- **What the exercise asks**:
Once you find the line containing "Image resolution: width=357, height=2576." in the data below, copy it and each following line exactly, up to and including the line containing "Careers (178, 1623)", and nothing else.
#####
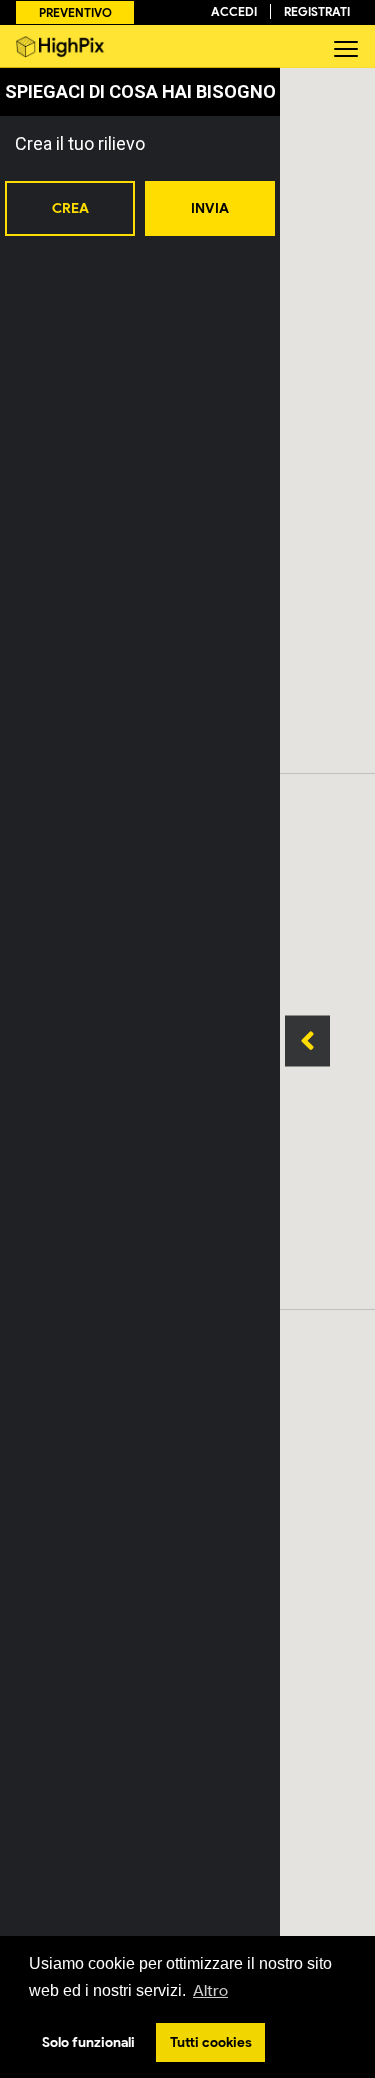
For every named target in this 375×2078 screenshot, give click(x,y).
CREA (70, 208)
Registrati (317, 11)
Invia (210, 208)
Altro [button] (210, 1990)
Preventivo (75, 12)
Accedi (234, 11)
#####
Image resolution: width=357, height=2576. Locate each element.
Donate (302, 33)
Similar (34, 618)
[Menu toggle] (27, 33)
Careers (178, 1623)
#####
- **Output of the exercise**:
Image resolution: width=357, height=2576. Locate each element.
Donate (302, 33)
Similar (34, 618)
[Menu toggle] (27, 33)
Careers (178, 1623)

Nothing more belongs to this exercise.